The report minimises structural racism, a reality for so many that negatively impacts on their opportunities to achieve their full potential. It cites deprivation, geography and differential exposure to key risk factors as the major drivers of health inequalities but fails to include ethnicity.
This reductive view is far removed from the vast body of robust research, including our own, which identifies racism as key to generating and reinforcing longstanding health inequity. In health terms, inequity specifically refers to systematic differences in outcomes between groups that are unfair or discriminatory. This has never been more true than during a pandemic that is having a disproportionate impact on ethnic minority communities.
COVID-19 has placed ethnic inequities in health outcomes in sharp focus. Of the first 100 NHS clinical staff to die of the disease, 60 were from a Black, Asian or minority ethnic background, despite the fact that overall only 20% of NHS staff are from these backgrounds.
Our own research reveals further inequalities. As frontline doctors witnessing first hand the toll of the pandemic on the east London communities where we work, we sought to explore COVID-19 outcomes across ethnic groups.
Our cohort of 1,737 COVID-19 patients admitted to Barts Health NHS Trust served as one of the largest and most diverse groups of COVID-19 patients in the UK. The detailed nature of our dataset enabled us to address whether a range of factors including social and economic background, previous underlying conditions, lifestyle and demographic factors contributed to patient outcome.
We identified clear differences in outcome according to ethnic background. Black and Asian patients were respectively 30% and 49% more likely to die within 30 days of hospital admission compared to patients from white backgrounds of a similar age and baseline health. Black patients were 80% and Asian patients 54% more likely to be admitted to intensive care and need invasive mechanical ventilation.
When we accounted for the role played by underlying health conditions, lifestyle, and demographic factors, this did not alter the increased risk of death in Black and Asian populations.
Within our cohort, all ethnic groups experienced high levels of deprivation. However, deprivation was not associated with higher likelihood of mortality suggesting that ethnicity may affect outcomes independent of geographical and socioeconomic factors.
In our study, we named structural racism as one of the risk factors associated with these worse outcomes associated with ethnicity, alongside living conditions such as multi-generational households, underlying health status, public-facing jobs and socio-economic status. We also emphasised the need to take account of a number of potential factors including household composition, environmental concerns and occupation.
Racism can operate and manifest at different levels: interpersonal, individual, institutional and structural.
Institutional racism (which the government report said “is used too casually as an explanatory tool”) refers to the way that the policies and practices of institutions, including schools, workplaces and healthcare providers, produce outcomes that chronically advantage or disadvantage different ethnic groups, whether intentionally or not. Structural racism is a system in which public policies, institutional practices, cultural representations work in varied ways to perpetuate racial group inequity. Not driven by individual behaviour, it is a feature of the social, economic and political systems in which we all exist.
Any analysis of health inequalities that only cites economic and social factors, and omits racism, will be limited in its ability to generate understanding and solutions.
The conclusions of the Commission on Race and Ethnic Disparities report fail to acknowledge the wealth of evidence documenting the complex, intersecting role of systems of racism in shaping the social determinants of health, including education, housing and income.
There is also evidence to show the cumulative experiences of racism and discrimination have themselves been associated with outcomes such as hypertension, coronary artery disease and asthma.
The report states that there is patchy data on life expectancy but concludes that life expectancy is improving for ethnic minorities. This is clearly contradicted by a review last year which described widening health inequalities, a stall in life expectancy improvements and an increase in time spent in ill health – all compounded by ethnicity. The review states: “Intersections between socioeconomic status, ethnicity and racism intensify inequalities in health for ethnic groups.”
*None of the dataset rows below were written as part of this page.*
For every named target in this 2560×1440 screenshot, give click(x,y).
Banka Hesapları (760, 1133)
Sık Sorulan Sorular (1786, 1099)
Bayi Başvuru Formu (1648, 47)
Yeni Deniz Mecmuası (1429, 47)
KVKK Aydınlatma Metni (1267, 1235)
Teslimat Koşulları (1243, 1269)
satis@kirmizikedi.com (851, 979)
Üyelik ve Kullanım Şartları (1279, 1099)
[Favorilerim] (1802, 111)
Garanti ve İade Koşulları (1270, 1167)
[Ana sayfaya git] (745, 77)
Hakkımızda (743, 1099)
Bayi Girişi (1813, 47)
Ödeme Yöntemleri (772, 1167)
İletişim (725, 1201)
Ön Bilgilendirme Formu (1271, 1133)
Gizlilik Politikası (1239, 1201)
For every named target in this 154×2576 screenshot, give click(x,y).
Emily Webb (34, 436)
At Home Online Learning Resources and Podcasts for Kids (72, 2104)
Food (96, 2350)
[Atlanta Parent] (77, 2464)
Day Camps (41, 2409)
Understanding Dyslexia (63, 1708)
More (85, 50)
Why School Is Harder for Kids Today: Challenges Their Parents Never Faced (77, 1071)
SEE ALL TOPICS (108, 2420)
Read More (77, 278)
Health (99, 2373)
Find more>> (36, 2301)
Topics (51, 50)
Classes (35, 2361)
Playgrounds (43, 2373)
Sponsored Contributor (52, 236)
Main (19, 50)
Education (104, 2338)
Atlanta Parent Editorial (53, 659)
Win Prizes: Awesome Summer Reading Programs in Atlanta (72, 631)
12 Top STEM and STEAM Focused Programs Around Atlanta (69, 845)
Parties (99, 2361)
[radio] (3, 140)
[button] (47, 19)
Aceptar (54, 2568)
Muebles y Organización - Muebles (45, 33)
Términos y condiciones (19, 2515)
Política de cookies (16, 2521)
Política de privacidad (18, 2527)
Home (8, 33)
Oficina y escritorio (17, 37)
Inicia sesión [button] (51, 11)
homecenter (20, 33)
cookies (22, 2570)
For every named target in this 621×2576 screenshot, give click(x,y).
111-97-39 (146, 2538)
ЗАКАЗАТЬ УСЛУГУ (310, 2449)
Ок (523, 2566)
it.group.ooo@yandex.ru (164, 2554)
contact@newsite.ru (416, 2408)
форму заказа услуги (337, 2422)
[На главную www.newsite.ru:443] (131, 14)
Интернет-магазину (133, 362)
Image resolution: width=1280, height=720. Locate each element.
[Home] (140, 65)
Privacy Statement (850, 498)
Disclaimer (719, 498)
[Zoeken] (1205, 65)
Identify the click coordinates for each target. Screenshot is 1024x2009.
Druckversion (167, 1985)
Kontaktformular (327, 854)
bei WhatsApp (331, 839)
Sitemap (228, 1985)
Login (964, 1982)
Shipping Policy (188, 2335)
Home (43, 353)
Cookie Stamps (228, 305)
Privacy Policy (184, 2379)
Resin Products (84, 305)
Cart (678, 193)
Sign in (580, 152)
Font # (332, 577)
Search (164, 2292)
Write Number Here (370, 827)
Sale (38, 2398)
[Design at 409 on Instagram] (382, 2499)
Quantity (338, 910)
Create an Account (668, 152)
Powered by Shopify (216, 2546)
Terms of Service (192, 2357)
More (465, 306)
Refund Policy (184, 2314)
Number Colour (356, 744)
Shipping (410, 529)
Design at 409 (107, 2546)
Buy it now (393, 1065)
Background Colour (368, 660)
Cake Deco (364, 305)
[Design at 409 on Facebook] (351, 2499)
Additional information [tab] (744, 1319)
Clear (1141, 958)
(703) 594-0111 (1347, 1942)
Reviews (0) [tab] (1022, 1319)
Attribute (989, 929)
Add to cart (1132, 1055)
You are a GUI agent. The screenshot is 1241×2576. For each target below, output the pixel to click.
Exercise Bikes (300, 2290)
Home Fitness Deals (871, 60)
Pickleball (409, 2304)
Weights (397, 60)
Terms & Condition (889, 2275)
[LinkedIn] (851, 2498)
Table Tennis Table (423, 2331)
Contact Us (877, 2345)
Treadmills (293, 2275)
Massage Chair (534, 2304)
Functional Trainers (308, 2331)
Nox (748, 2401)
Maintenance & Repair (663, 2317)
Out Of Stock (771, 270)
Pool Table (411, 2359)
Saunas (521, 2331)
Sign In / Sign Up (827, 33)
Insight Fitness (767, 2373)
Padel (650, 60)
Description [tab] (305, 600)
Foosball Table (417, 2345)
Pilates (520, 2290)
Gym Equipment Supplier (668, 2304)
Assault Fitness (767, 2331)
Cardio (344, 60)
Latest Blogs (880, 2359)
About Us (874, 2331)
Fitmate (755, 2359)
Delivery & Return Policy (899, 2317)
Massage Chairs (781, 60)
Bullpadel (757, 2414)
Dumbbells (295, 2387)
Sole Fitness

The Commission on Race and Ethnic Disparities report must not deter us from focusing on equity as we recover from the pandemic. Health equity means assuring everyone has the conditions for optimal health, which requires valuing all individuals and groups equally, rectifying historical injustices, and addressing contemporary injustices by providing resources according to need.
Achieving health justice and truly eradicating inequalities requires new laws, policies and governmental protocols to be written and implemented with the explicit goal of achieving equity. There must be a renewed emphasis, across all sectors, to respectfully document, acknowledge and respond to people’s experiences. Our collective frustration must shift to ongoing advocacy for commitment and action to achieve health equity and justice for all.